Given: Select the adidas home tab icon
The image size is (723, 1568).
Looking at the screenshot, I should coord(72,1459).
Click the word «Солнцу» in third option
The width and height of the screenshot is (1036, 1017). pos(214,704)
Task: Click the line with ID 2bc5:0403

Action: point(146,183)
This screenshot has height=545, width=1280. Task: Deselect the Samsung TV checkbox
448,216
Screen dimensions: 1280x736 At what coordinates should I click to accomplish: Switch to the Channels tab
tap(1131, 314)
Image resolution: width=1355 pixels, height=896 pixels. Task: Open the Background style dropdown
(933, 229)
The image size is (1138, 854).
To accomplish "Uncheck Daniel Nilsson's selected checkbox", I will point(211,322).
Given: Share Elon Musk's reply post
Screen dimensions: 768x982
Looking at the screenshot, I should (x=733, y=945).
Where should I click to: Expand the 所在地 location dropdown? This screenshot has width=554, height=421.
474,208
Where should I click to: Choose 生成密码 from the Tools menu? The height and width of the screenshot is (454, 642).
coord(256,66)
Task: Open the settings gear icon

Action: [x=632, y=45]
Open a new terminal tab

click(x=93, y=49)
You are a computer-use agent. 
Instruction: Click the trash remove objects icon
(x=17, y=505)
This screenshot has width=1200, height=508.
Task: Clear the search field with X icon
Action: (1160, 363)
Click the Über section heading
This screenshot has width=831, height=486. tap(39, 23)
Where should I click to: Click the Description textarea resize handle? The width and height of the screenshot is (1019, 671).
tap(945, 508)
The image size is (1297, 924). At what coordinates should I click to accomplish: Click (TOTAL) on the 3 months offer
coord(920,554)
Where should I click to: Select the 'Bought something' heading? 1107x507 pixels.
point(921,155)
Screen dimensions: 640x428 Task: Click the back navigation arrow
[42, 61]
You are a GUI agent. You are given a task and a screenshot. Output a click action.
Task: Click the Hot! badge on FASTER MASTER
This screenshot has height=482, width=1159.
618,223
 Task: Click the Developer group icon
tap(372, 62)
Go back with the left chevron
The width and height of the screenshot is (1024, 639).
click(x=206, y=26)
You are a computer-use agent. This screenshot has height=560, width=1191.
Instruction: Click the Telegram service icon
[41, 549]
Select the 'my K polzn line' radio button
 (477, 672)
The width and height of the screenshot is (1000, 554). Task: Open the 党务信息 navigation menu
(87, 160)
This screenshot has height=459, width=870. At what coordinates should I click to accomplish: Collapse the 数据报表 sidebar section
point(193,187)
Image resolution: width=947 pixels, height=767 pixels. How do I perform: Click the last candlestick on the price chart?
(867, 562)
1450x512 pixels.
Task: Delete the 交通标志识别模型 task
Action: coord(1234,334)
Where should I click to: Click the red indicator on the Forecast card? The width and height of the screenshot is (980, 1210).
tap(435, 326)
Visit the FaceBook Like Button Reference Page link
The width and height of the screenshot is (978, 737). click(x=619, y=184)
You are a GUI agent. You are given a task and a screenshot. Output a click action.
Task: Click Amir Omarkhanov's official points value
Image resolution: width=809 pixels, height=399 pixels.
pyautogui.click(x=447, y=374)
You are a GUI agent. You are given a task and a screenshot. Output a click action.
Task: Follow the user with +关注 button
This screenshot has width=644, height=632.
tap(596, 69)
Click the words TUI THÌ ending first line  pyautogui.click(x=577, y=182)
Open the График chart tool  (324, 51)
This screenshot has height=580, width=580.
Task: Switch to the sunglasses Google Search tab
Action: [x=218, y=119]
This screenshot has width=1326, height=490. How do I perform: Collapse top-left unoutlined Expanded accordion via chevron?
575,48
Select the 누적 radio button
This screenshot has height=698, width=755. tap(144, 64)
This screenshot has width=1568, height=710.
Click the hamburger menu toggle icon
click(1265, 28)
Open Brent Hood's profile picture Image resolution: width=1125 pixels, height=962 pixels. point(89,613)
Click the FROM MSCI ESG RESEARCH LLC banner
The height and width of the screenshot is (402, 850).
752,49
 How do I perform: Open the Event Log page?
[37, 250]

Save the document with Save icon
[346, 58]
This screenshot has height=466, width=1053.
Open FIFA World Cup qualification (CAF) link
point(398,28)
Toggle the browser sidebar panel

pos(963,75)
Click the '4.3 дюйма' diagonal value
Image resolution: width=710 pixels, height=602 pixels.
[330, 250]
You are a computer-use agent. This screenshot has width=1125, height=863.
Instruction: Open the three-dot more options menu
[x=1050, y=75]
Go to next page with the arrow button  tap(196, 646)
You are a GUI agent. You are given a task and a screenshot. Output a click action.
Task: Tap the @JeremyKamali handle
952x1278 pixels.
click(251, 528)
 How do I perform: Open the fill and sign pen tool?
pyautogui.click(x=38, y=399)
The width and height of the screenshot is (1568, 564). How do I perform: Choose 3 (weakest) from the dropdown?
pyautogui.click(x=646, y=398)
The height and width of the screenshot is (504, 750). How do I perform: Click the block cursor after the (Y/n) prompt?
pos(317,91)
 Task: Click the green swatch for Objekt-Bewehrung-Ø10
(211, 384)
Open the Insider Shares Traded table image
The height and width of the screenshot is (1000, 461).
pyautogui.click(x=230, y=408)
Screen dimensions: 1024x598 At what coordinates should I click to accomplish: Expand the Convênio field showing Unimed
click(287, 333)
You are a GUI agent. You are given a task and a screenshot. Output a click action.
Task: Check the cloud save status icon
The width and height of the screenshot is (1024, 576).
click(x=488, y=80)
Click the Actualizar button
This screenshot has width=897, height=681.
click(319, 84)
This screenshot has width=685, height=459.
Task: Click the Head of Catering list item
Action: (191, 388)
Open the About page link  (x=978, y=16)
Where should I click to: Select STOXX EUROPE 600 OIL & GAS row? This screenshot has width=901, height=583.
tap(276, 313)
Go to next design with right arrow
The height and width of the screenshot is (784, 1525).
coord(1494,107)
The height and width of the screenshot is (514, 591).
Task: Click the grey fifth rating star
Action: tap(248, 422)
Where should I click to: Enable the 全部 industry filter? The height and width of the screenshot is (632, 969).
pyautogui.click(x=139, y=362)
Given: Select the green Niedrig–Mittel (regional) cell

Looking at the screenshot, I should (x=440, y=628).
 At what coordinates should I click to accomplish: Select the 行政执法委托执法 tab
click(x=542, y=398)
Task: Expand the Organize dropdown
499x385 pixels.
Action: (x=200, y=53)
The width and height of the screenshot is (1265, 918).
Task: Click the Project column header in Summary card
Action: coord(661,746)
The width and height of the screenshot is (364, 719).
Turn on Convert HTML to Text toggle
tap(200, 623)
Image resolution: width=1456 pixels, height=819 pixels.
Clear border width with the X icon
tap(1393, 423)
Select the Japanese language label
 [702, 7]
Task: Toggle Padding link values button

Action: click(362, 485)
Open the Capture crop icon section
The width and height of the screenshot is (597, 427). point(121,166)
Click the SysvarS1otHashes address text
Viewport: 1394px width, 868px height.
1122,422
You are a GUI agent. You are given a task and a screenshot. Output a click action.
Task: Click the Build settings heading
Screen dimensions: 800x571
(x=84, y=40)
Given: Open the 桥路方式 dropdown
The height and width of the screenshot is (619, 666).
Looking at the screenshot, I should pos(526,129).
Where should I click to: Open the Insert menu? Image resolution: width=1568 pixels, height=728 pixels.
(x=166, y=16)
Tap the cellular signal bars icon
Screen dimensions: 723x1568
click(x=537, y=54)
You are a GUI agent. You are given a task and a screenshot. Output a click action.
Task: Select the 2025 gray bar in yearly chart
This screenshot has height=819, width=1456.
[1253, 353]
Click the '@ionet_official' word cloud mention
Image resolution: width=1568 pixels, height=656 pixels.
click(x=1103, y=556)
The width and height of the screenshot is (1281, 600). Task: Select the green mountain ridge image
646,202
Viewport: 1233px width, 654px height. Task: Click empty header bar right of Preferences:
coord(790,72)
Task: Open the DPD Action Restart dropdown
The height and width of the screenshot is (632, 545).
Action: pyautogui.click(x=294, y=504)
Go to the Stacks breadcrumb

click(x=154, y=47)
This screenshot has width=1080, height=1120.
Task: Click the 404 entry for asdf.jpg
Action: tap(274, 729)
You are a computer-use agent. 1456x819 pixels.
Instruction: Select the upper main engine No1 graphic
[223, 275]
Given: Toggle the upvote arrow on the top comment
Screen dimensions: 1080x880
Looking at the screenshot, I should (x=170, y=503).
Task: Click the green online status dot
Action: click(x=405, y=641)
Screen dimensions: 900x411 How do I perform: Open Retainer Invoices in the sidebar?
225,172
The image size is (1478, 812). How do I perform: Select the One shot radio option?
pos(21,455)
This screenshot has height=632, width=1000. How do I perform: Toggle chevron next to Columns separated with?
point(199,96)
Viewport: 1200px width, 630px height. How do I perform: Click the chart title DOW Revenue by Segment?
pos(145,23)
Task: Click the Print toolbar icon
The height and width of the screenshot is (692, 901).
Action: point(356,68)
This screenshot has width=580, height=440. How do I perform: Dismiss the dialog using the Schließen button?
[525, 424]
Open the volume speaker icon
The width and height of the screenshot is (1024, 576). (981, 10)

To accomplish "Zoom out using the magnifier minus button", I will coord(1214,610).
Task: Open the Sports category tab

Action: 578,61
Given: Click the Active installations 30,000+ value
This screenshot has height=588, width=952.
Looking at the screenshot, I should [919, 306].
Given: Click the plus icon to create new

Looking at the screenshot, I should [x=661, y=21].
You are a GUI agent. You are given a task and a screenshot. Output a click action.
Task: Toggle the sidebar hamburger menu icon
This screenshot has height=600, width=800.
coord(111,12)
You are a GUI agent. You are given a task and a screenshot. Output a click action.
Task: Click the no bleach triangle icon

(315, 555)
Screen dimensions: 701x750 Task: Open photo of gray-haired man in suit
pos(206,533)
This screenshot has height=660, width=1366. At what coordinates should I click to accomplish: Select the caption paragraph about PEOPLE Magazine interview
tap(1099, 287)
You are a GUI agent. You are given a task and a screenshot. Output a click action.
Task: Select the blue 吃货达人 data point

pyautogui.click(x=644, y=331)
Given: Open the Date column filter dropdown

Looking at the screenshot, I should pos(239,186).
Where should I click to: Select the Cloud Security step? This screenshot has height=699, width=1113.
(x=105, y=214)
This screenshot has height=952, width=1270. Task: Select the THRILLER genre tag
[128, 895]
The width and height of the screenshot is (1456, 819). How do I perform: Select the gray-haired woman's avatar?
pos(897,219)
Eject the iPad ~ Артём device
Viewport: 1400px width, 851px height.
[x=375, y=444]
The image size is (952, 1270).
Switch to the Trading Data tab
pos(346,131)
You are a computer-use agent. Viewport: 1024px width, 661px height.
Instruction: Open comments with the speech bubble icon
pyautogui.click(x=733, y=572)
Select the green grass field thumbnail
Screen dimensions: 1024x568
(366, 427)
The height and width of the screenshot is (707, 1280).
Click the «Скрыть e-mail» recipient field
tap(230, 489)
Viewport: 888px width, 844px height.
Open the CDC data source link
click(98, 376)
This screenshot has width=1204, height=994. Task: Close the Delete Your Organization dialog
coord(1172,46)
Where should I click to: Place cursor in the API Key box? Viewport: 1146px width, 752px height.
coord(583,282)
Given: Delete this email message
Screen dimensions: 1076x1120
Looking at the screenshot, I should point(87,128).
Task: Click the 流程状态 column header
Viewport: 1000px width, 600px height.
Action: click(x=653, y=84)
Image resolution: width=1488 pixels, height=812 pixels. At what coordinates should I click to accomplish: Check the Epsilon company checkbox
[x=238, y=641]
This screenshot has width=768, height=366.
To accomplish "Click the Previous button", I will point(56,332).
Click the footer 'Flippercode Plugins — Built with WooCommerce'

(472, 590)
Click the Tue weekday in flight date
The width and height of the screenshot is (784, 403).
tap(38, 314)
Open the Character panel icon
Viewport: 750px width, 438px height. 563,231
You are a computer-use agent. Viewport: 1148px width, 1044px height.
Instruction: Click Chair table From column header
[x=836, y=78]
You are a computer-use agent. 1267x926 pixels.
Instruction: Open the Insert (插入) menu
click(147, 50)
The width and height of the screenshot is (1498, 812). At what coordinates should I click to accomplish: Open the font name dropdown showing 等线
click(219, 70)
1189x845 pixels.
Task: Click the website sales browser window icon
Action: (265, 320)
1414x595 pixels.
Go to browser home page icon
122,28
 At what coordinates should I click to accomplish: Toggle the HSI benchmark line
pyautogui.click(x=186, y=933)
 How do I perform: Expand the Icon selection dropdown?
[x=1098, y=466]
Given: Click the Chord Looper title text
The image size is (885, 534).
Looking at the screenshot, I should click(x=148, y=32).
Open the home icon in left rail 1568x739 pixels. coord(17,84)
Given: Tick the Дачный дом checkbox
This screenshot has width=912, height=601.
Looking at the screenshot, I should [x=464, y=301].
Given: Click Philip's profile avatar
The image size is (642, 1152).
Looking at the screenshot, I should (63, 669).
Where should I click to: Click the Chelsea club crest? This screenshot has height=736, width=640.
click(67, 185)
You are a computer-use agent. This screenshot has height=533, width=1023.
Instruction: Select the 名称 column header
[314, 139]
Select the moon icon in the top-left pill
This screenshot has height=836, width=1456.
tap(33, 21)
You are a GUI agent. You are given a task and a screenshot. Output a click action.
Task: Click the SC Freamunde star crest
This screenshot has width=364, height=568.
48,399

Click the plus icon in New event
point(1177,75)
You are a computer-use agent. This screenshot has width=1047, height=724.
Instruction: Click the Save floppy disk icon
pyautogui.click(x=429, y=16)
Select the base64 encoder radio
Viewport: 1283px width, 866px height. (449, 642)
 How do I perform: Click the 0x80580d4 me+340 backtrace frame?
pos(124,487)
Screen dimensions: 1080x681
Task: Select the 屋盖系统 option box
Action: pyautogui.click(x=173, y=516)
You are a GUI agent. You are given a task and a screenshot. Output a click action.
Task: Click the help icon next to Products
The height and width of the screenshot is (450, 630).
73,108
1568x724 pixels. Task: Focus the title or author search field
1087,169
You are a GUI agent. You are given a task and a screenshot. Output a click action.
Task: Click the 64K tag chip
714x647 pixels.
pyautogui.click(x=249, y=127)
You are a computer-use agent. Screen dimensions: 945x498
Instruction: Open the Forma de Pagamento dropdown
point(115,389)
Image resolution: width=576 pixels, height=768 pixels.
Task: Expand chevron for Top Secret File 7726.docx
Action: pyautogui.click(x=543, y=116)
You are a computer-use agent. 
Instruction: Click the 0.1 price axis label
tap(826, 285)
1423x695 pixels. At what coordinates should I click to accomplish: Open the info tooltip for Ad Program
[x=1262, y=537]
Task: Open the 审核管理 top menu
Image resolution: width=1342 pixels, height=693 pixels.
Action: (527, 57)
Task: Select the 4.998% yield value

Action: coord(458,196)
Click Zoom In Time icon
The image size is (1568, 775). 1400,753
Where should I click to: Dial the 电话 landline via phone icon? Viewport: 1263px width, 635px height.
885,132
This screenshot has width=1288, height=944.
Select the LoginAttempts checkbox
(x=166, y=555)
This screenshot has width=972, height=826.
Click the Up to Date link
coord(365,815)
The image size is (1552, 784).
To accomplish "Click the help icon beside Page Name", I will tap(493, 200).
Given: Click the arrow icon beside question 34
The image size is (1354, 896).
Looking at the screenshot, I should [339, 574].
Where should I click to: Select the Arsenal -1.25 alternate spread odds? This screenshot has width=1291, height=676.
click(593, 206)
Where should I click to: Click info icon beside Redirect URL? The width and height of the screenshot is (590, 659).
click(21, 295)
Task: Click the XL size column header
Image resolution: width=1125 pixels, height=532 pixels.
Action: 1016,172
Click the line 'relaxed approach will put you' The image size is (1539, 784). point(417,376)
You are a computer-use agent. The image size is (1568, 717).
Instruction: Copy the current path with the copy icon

* _Work task_
Above are the records; repeat exactly the lines from the one holding "The height and width of the screenshot is (619, 666)." down to the one holding "Given: Toggle the", end lines included.

* _Solution_
The height and width of the screenshot is (619, 666).
Looking at the screenshot, I should pos(526,129).
Where should I click to: Open the Insert menu? Image resolution: width=1568 pixels, height=728 pixels.
(x=166, y=16)
Tap the cellular signal bars icon
Screen dimensions: 723x1568
click(x=537, y=54)
You are a GUI agent. You are given a task and a screenshot. Output a click action.
Task: Select the 2025 gray bar in yearly chart
This screenshot has height=819, width=1456.
[1253, 353]
Click the '@ionet_official' word cloud mention
Image resolution: width=1568 pixels, height=656 pixels.
click(x=1103, y=556)
The width and height of the screenshot is (1281, 600). Task: Select the green mountain ridge image
646,202
Viewport: 1233px width, 654px height. Task: Click empty header bar right of Preferences:
coord(790,72)
Task: Open the DPD Action Restart dropdown
The height and width of the screenshot is (632, 545).
Action: pyautogui.click(x=294, y=504)
Go to the Stacks breadcrumb

click(x=154, y=47)
This screenshot has width=1080, height=1120.
Task: Click the 404 entry for asdf.jpg
Action: tap(274, 729)
You are a computer-use agent. 1456x819 pixels.
Instruction: Select the upper main engine No1 graphic
[223, 275]
Given: Toggle the upvote arrow on the top comment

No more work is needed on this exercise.